Barely a week seems to pass without HM Revenue and Customs (HMRC) receiving criticism from some quarter or other. Whether all of the complaints are justified is open to debate. The most recent criticism comes courtesy of the House of Lords. A committee from the second chamber labelled HMRC’s overall communications strategy as muddled and inept.
So what’s the basis for this accusation? How has HMRC failed to communicate effectively? Well, the House of Lords Economic Affairs Committee says although ‘important and imminent’ changes that are about to be introduced to the way savings and dividends are taxed; HMRC has failed to adequately notify UK taxpayers about the changes. In fact it went so far as to say that the majority of taxpayers had no idea that any changes were on the cards at all. The Committee said the changes were complex, confusing and poorly communicated to taxpayers, and it labelled the tax authority’s overall communications strategy as “inadequate”.
So what exactly are these ‘imminent’ changes? Well, one of the main reforms on the horizon is the abolition of the automatic tax deduction by banks on interest earned on savings. Currently banks deduct tax from most interest earned. When the changes finally come into force, it will become the saver’s responsibility to notify the authority about any interest earned.

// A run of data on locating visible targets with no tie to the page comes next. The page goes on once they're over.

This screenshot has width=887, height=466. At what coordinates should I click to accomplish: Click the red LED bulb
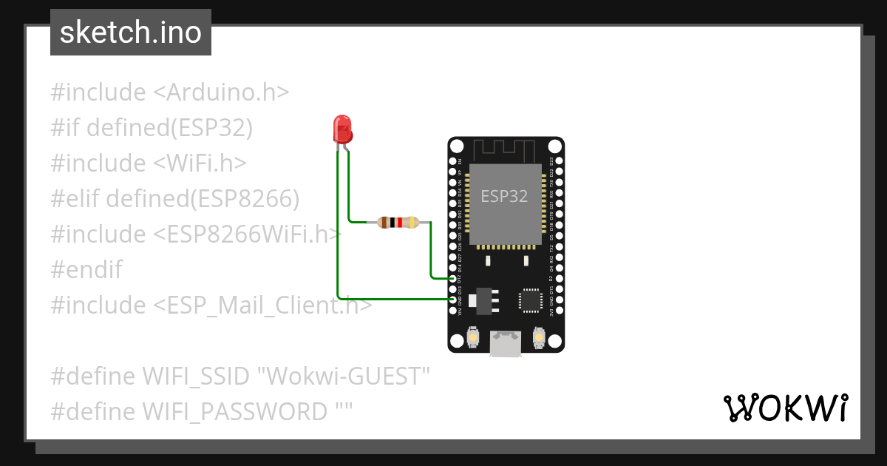[x=342, y=129]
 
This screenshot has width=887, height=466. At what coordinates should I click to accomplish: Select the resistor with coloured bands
[x=398, y=222]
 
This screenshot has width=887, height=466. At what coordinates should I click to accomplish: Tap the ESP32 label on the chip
[x=505, y=196]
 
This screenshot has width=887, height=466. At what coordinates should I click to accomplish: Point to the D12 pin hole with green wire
[x=454, y=279]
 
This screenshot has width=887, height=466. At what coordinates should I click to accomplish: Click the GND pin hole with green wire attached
[x=454, y=299]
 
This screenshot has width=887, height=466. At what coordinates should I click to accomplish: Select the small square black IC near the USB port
[x=530, y=299]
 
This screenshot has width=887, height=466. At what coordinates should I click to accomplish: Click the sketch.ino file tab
[x=131, y=33]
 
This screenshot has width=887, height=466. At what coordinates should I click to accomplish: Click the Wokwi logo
[x=785, y=408]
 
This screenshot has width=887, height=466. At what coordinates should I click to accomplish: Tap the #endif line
[x=86, y=269]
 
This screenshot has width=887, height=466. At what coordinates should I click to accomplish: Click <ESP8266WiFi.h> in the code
[x=248, y=234]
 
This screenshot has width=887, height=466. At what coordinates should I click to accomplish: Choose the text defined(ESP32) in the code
[x=170, y=128]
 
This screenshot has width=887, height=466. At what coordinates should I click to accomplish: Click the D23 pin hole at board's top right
[x=558, y=161]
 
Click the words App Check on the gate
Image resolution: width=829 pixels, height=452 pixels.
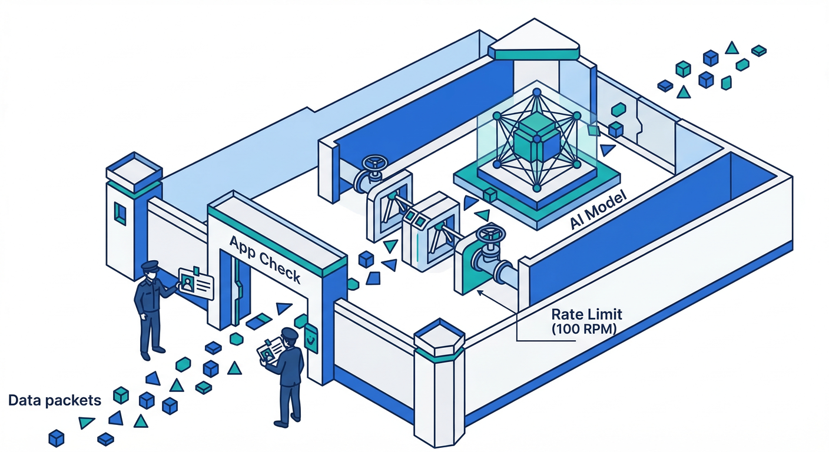(264, 259)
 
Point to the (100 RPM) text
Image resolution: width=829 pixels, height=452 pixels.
(584, 330)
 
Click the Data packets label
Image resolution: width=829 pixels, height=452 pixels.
(55, 401)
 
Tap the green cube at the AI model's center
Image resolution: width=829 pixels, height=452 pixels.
(535, 142)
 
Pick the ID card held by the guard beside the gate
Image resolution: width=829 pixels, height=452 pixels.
(195, 282)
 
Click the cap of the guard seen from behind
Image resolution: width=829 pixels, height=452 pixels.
(289, 334)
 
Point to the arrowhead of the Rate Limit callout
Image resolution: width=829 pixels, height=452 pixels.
(480, 290)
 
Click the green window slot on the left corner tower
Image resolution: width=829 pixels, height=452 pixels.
(120, 212)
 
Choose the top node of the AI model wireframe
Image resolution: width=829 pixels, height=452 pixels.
(536, 92)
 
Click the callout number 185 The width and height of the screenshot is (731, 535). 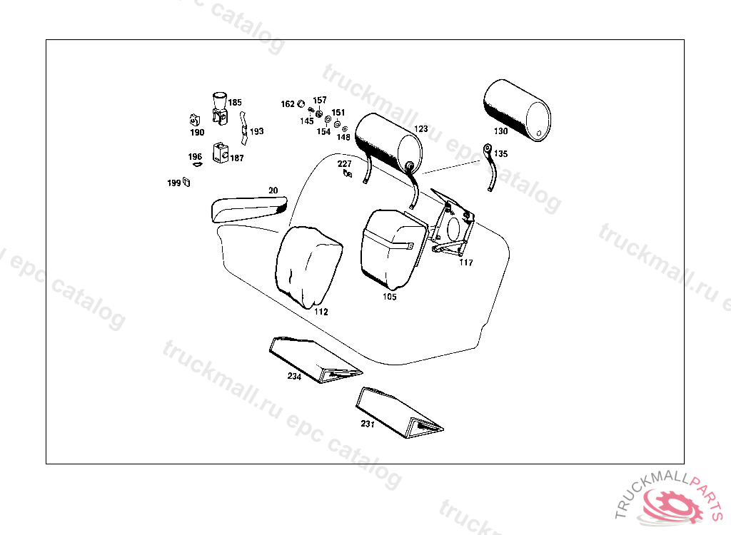(235, 103)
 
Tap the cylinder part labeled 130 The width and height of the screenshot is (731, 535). (517, 110)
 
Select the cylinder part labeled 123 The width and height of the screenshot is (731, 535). (388, 143)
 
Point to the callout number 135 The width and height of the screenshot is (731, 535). (500, 154)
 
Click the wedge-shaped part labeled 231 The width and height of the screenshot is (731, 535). (400, 412)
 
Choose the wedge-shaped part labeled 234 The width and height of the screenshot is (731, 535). (316, 360)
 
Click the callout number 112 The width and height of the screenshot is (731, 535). (321, 312)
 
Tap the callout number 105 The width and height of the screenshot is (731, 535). (390, 297)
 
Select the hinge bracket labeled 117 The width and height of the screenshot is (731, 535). (451, 223)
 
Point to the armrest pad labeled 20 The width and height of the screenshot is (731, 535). (249, 208)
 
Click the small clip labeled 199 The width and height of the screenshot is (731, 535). (186, 182)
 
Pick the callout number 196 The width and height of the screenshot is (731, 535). (196, 157)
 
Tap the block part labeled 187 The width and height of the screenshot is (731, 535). (221, 153)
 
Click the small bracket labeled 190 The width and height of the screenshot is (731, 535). (195, 120)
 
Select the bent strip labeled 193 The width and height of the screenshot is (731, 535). (243, 128)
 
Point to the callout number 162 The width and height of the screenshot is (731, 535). (288, 104)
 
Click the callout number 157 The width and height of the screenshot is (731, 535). (320, 100)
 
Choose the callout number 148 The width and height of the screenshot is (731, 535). (343, 137)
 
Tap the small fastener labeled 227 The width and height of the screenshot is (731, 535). (348, 174)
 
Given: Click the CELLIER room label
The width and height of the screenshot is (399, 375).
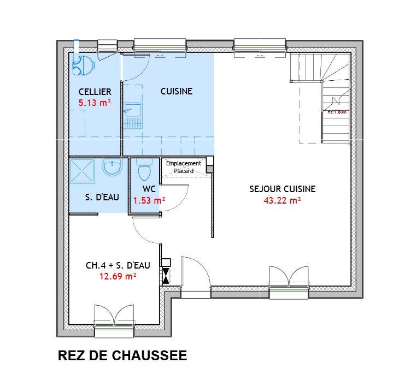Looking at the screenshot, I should pos(95,92).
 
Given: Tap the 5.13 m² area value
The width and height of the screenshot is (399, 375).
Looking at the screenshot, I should pos(95,102).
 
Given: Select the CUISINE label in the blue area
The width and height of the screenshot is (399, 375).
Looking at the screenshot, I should pos(176,92).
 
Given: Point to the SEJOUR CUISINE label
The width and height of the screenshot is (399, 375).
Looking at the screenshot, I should pos(282,189).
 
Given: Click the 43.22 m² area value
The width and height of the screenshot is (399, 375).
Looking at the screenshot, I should pos(282,200).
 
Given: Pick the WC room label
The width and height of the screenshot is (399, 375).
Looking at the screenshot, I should pos(149,189).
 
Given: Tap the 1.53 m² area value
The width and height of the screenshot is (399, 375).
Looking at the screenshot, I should pos(149,200).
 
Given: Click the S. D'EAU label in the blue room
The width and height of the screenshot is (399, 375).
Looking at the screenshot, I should pos(102,197).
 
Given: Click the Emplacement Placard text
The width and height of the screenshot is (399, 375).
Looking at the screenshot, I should pos(184,167).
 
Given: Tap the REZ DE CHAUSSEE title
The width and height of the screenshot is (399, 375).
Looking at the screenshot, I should pos(122,356).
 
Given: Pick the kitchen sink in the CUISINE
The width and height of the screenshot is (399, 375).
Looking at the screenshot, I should pos(133,114).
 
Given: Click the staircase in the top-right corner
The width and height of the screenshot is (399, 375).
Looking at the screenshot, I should pos(322,98).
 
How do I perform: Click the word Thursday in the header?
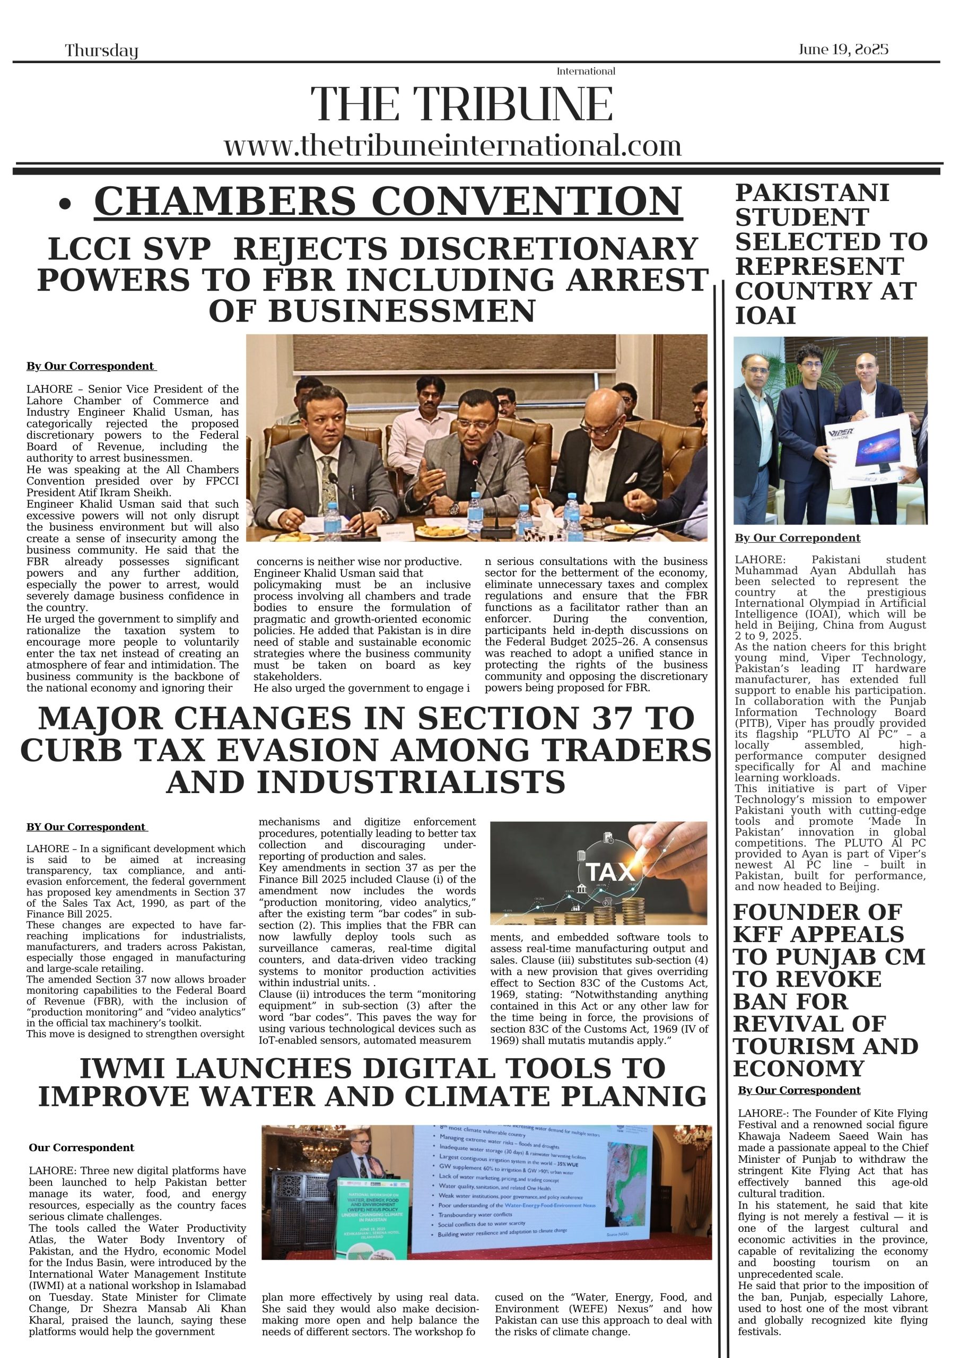click(101, 51)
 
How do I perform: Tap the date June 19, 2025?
click(843, 49)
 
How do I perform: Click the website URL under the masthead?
click(452, 146)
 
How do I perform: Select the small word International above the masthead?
click(586, 72)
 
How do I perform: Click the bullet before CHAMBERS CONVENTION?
click(66, 205)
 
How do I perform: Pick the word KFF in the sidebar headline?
click(760, 935)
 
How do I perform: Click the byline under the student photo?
click(797, 538)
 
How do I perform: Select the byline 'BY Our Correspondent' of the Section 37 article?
click(86, 827)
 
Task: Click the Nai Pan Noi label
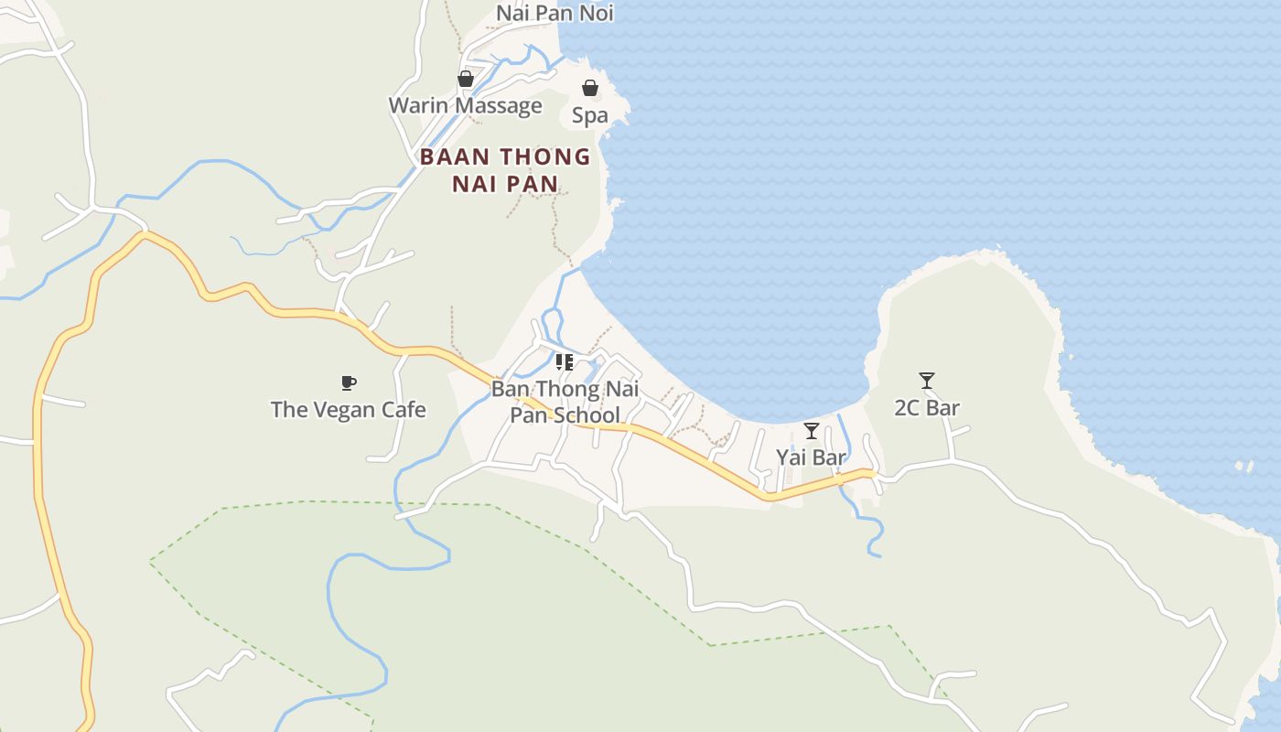point(554,13)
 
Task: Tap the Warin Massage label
point(465,105)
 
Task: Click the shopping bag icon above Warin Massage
point(466,79)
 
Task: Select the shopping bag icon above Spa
point(590,88)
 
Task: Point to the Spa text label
point(590,116)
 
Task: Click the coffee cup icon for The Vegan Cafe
point(348,382)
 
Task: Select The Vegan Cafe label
point(348,409)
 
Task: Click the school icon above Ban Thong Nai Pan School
point(565,362)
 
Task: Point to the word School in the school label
point(588,415)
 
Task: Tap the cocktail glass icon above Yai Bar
point(812,430)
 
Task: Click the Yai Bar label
point(812,457)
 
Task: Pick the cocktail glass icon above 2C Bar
point(927,380)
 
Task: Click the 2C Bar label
point(927,408)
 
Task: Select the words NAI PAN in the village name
point(505,183)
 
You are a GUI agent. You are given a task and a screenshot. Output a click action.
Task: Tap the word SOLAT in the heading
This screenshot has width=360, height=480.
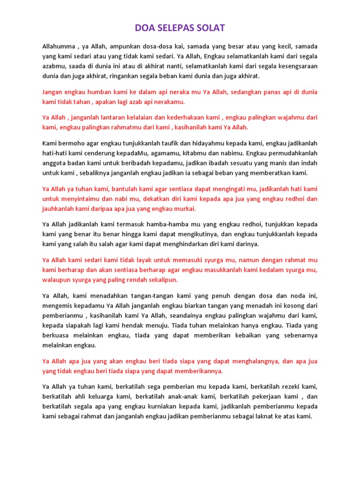(211, 28)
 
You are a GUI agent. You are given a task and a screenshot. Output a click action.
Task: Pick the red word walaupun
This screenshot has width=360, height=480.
(58, 279)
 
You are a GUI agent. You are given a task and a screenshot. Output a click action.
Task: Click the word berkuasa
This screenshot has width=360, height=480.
(57, 335)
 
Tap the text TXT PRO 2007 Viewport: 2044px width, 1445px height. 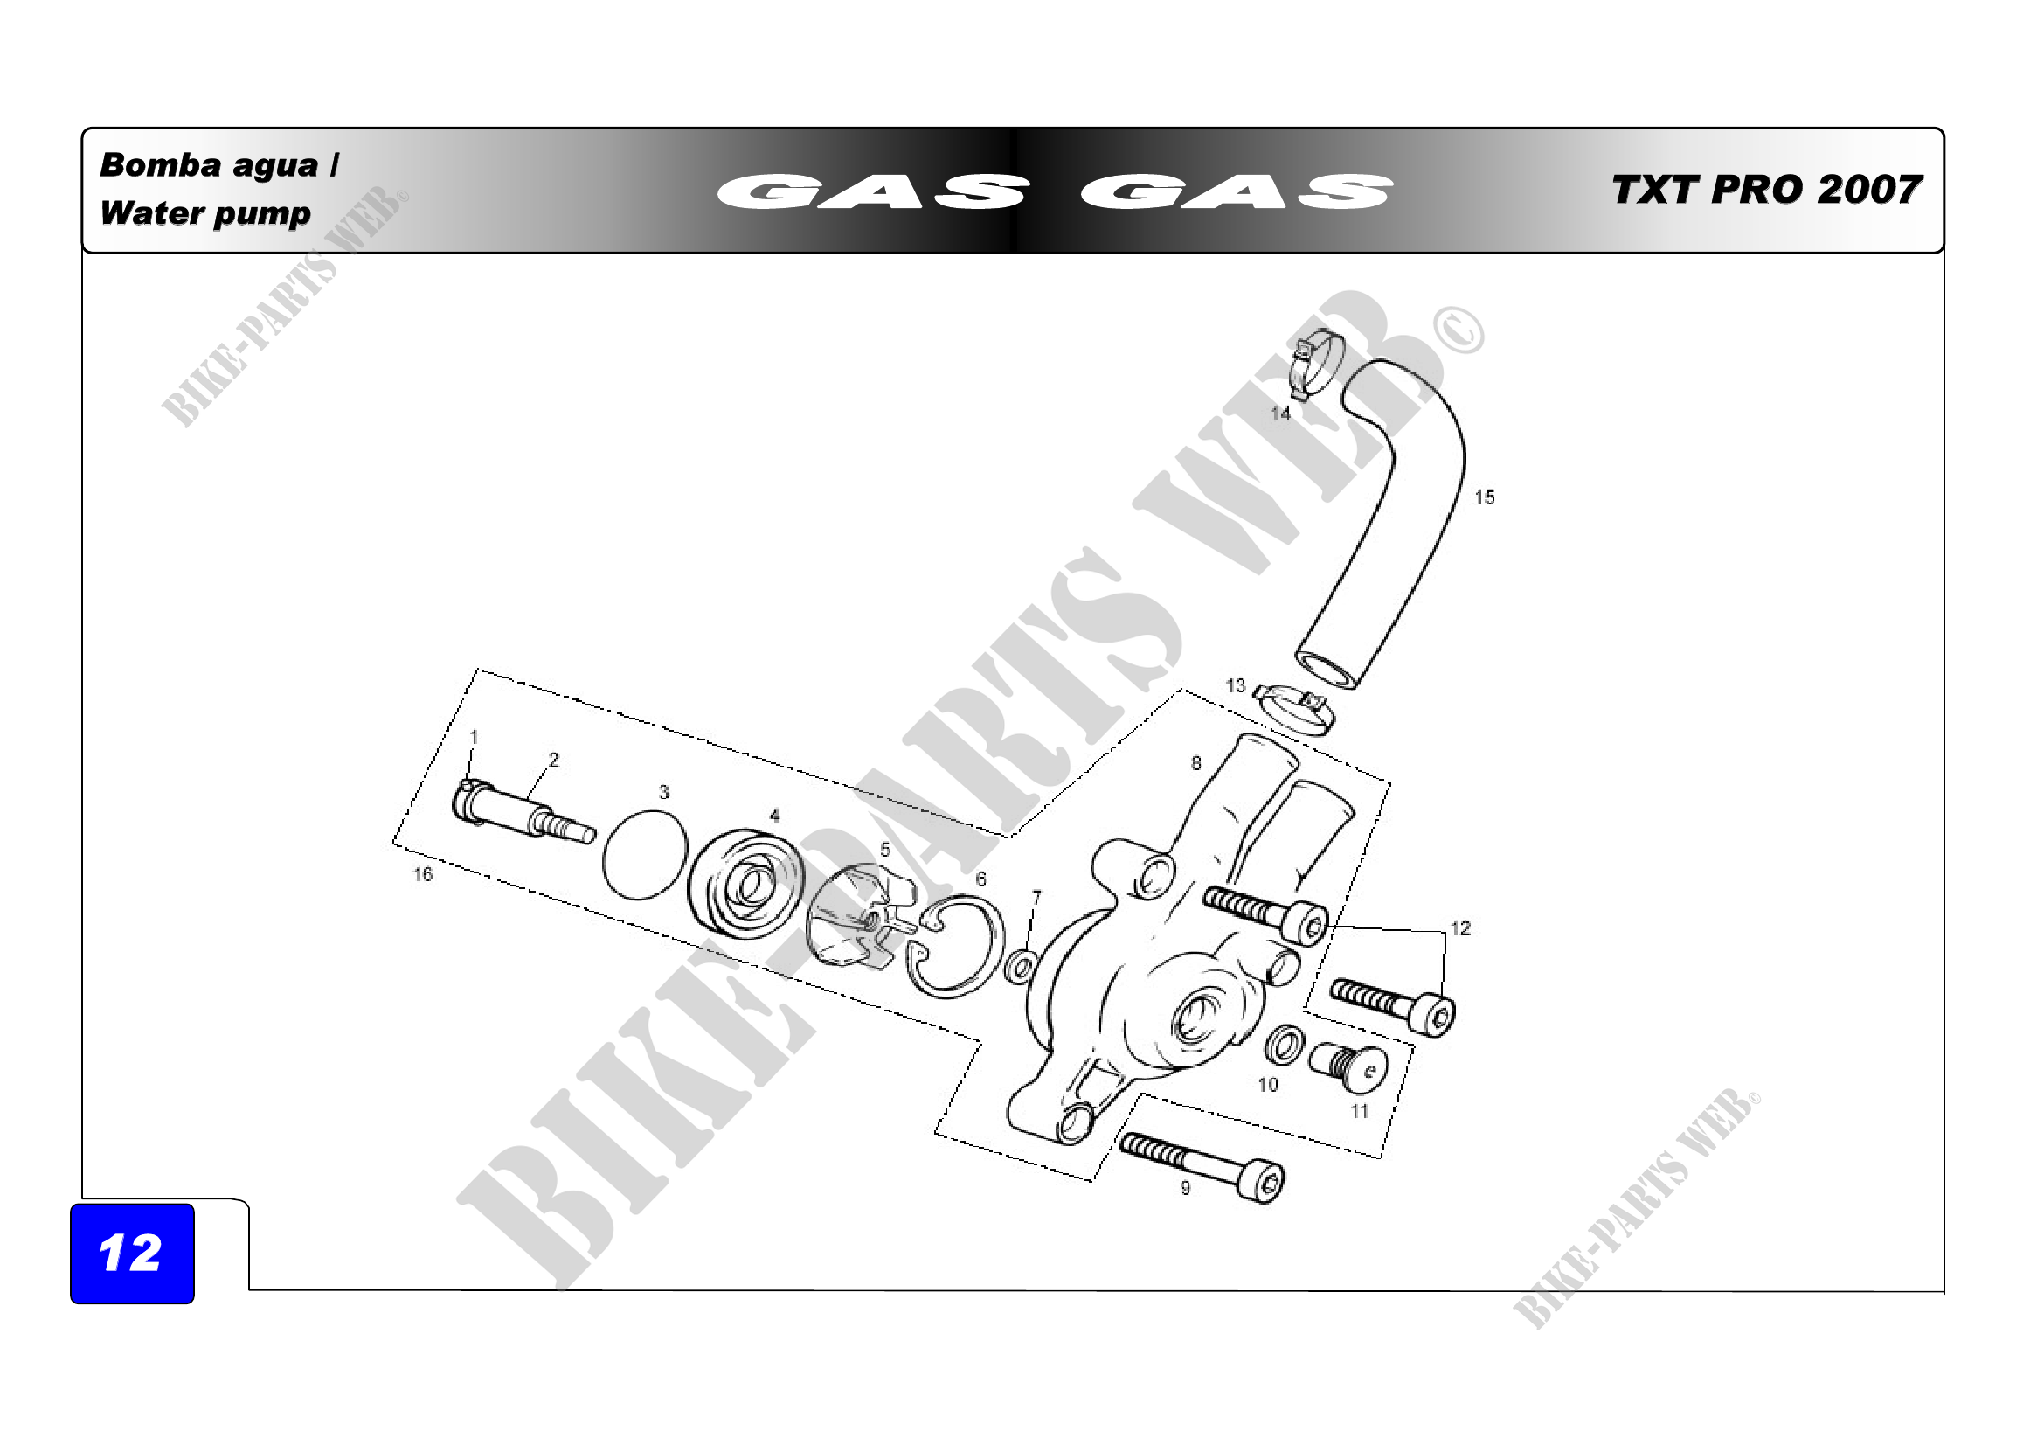pos(1766,190)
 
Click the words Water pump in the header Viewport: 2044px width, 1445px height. pos(205,213)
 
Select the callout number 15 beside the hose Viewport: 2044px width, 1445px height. pos(1484,497)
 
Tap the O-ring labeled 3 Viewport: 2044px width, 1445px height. pos(646,855)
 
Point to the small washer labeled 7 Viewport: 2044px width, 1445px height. pos(1020,966)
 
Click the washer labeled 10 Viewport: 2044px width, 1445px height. pos(1284,1045)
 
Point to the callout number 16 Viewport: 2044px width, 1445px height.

The Committee said not only were most taxpayers unaware of this change; they were also unaware about whether they would be required to submit a tax return to pay tax to HMRC on future interest earned. The Committee also re-enforced the more general concerns expressed by accountants about the overall complexity of the UK tax system, and the growing burden placed on individual taxpayers to keep up with HMRC compliance.
The Committee called for a more transparent communication strategy between HMRC and taxpayers, and said that the Government must do more to demonstrate how it is delivering a simpler, more efficient taxation system. A public awareness campaign led by HMRC in partnership with banks, building societies and other financial institutions is one of the ideas that has already been mooted
Speaking about the House of Lords Economic Affairs Committee’s findings, its chairman, Lord Hollick, said:
“Changes to how we are taxed can have a huge impact on financial planning, including savings and pension arrangements.”
“A great many savers will have no idea that from April they may for the first time have to check whether they need to report or pay tax on interest they have received, rather than have their bank deduct the tax they owe.”